▶ **ACTIVITY**
Nothing should be left out. Give all the data again exactly as written.

Saved entries:

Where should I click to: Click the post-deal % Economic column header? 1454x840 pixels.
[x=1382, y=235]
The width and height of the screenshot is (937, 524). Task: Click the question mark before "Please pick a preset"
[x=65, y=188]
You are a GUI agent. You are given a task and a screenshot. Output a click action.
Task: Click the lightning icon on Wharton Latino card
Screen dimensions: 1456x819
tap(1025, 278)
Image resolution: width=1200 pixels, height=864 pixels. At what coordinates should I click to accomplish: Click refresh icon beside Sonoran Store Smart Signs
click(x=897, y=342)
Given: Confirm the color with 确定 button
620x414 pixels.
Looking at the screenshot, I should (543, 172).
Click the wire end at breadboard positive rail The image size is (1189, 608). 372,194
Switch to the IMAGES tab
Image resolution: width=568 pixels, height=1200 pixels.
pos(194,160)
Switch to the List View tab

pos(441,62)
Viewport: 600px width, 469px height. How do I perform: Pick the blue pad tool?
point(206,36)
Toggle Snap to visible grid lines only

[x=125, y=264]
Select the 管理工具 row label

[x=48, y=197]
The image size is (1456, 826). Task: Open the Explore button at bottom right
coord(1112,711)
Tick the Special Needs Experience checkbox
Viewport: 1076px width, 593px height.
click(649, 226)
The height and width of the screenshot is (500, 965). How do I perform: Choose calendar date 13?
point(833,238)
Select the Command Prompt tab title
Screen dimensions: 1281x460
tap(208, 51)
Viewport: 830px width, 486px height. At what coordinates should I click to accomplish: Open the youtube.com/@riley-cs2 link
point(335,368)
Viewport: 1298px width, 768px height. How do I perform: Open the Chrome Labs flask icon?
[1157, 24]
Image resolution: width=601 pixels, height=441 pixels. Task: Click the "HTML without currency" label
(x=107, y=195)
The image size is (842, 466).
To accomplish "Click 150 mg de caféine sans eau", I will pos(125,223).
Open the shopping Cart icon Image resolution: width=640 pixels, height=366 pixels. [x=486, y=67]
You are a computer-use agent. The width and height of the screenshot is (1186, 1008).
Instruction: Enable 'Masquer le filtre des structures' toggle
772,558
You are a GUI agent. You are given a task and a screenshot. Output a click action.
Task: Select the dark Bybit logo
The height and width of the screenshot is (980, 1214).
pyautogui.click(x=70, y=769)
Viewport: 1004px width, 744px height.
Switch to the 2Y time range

▶ **OUTPUT OF THE EXERCISE**
Where should I click to: Click the post-deal % Economic column header? 1454x840 pixels.
[x=1382, y=235]
The width and height of the screenshot is (937, 524). Task: Click the question mark before "Please pick a preset"
[x=65, y=188]
You are a GUI agent. You are given a task and a screenshot. Output a click action.
Task: Click the lightning icon on Wharton Latino card
Screen dimensions: 1456x819
tap(1025, 278)
Image resolution: width=1200 pixels, height=864 pixels. At what coordinates should I click to accomplish: Click refresh icon beside Sonoran Store Smart Signs
click(x=897, y=342)
Given: Confirm the color with 确定 button
620x414 pixels.
Looking at the screenshot, I should (543, 172).
Click the wire end at breadboard positive rail The image size is (1189, 608). 372,194
Switch to the IMAGES tab
Image resolution: width=568 pixels, height=1200 pixels.
pos(194,160)
Switch to the List View tab

pos(441,62)
Viewport: 600px width, 469px height. How do I perform: Pick the blue pad tool?
point(206,36)
Toggle Snap to visible grid lines only

[x=125, y=264]
Select the 管理工具 row label

[x=48, y=197]
The image size is (1456, 826). Task: Open the Explore button at bottom right
coord(1112,711)
Tick the Special Needs Experience checkbox
Viewport: 1076px width, 593px height.
click(649, 226)
The height and width of the screenshot is (500, 965). How do I perform: Choose calendar date 13?
point(833,238)
Select the Command Prompt tab title
Screen dimensions: 1281x460
tap(208, 51)
Viewport: 830px width, 486px height. At what coordinates should I click to accomplish: Open the youtube.com/@riley-cs2 link
point(335,368)
Viewport: 1298px width, 768px height. How do I perform: Open the Chrome Labs flask icon?
[1157, 24]
Image resolution: width=601 pixels, height=441 pixels. Task: Click the "HTML without currency" label
(x=107, y=195)
The image size is (842, 466).
To accomplish "Click 150 mg de caféine sans eau", I will pos(125,223).
Open the shopping Cart icon Image resolution: width=640 pixels, height=366 pixels. [x=486, y=67]
You are a computer-use agent. The width and height of the screenshot is (1186, 1008).
Instruction: Enable 'Masquer le filtre des structures' toggle
772,558
You are a GUI agent. You are given a task and a screenshot. Output a click action.
Task: Select the dark Bybit logo
The height and width of the screenshot is (980, 1214).
pyautogui.click(x=70, y=769)
Viewport: 1004px width, 744px height.
Switch to the 2Y time range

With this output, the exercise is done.